'Yap-işlet-devret, inşaat değil finansman modeli'

'Yap-işlet-devret, inşaat değil finansman modeli'
Akfen Holding Yönetim Kurulu Başkanı Hamdi Akın, 'Yap-işlet-devret modeli yanlış anlaşıldı. Tam bir finansman modeli, kesinlikle bir inşaat modeli değil' dedi.

Türkiye'de AKP iktidarları döneminde pek çok mega projenin yapımında uygulanan yap-işlet-devret modeliyle ilgili iş dünyasından bir eleştiri geldi. 

Akfen Holding Yönetim Kurulu Başkanı Hamdi Akın, bankacılık dışı finansman modelinin şirketlere getirileri hakkında değerlendirmelerde bulunurken, yap-işlet-devret modelinin günümüzde yanlış anlaşıldığını, yap-işlet-devret'in aslında tam bir finansman modeli olduğunu, kesinlikle bir inşaat modeli olmadığını söyledi.

CEO Club toplantıları çerçevesinde gerçekleştirilen "CEO Club Banka Dışı Finans Zirvesi" kapsamında gerçekleştirilen "Sermaye Piyasaları ile Büyüme" panelindeki konuşmasında Akfen Holding Yönetim Kurulu Başkanı Hamdi Akın, iş dünyası deneyimleri ve yaptığı yatırımlar hakkında bilgi verdi.

Finans kaynaklarını değerlendirirken yaşadıkları süreçlere değinen Akın, bir firmanın tahvil yapabilmesi için o şirketin hem finansallarının hem hukuki altyapısının düzgün olması, bir şirketin kuruluşundan itibaren bunlara dikkat etmesi gerektiğini söyledi.

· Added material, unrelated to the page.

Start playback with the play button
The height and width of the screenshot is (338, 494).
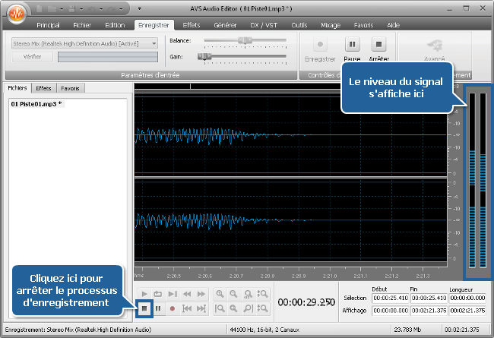144,293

Akın, bu koşulların bulunması durumunda şirketlerin bankacılık dışındaki bütün imkanlardan istifade edebileceğini belirterek, şunları kaydetti:

"Bugüne geldiğimizde, tahvil penceresini biz hiç kapatmadık. Hiç ihtiyacımız olmadığı zamanlar bile o borçlanmaya devam ettik. Toplam 1,6 milyar TL'lik bir tahvil borçlanması yaptık. O kadar güzel bir borçlanma aracı ki... Son derece uygun bir bankacılık dışı finansman modeli, kullanmak lazım. Bu enstrümanları kullanmanın tek koşulu, hukuki ve finansal altyapının düzgün olması, bunu şirketlere anlatmak lazım."

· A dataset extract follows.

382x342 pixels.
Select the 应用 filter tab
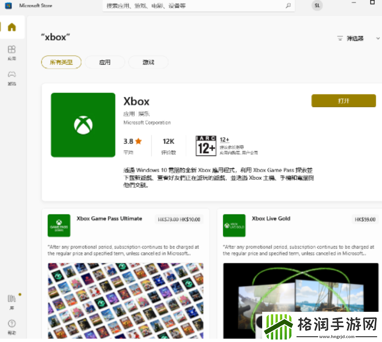pyautogui.click(x=105, y=62)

Hamdi Akın, Türkiye'nin 2002'den sonra ciddi bir dışa açılma yaşadığını aktararak, önlerine çıkan fırsatları iyi yakalayıp Türkiye'de yatırım yapma amacı doğrultusunda, hep sektörlerinde en büyük firmaları seçmek için uğraştıklarını söyledi.

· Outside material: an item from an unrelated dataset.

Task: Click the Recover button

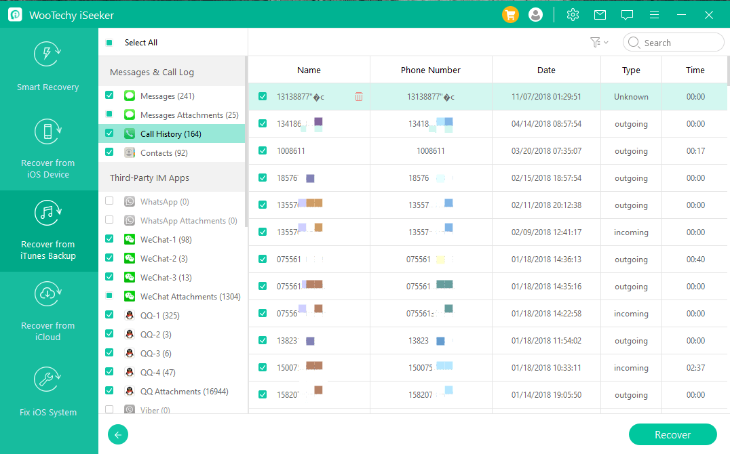Action: tap(672, 435)
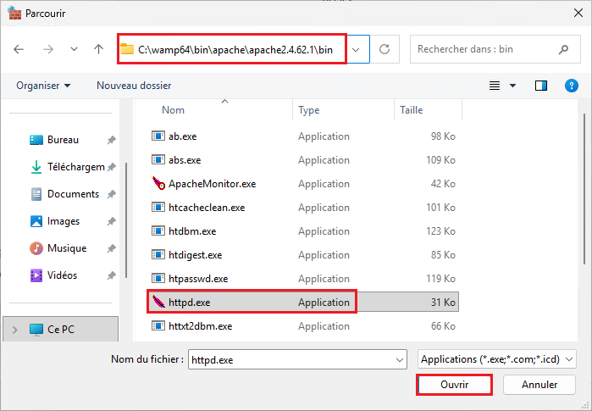Expand the recent locations chevron

point(74,50)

Yabancı şirketlerle çalışmaktan elde ettikleri deneyimleri anlatan Akın, şu değerlendirmelerde bulundu:

"Canlı olmayan bir şeyle duygusal bağ kurulmasını anlamsız buluyorum. O yüzden şirketler konusunda bu kadar cömertim. Hisse senetlerinin devamlı el değiştirmesi gereken bir meta olduğunu düşünüyorum. Sermaye piyasaları da zaten böyle bir platform. Şirket hisseleri zaten el değiştirdikçe şirketlerin çok uzun ömürlü olacağını düşünüyorum ve öyle de oluyor. Şirkette sahiplik yok, ortaklık var. Bizle beraber kurulup bizle beraber ölen bir şirketin hiçbir anlamı yok. Bugün TAV'ın hisseleri el değiştirdi ama TAV bir Türk şirketi."

YAP-İŞLET-DEVRET İNŞAAT DEĞİL FİNANSMAN MODELİ

Akfen Holding Yönetim Kurulu Başkanı Akın, bankacılık dışı finansman modelinin şirketlere getirileri hakkında değerlendirmelerde bulunurken, yap-işlet-devret modelinin günümüzde yanlış anlaşıldığını, yap-işlet-devret'in aslında tam bir finansman modeli olduğunu, kesinlikle bir inşaat modeli olmadığını vurguladı.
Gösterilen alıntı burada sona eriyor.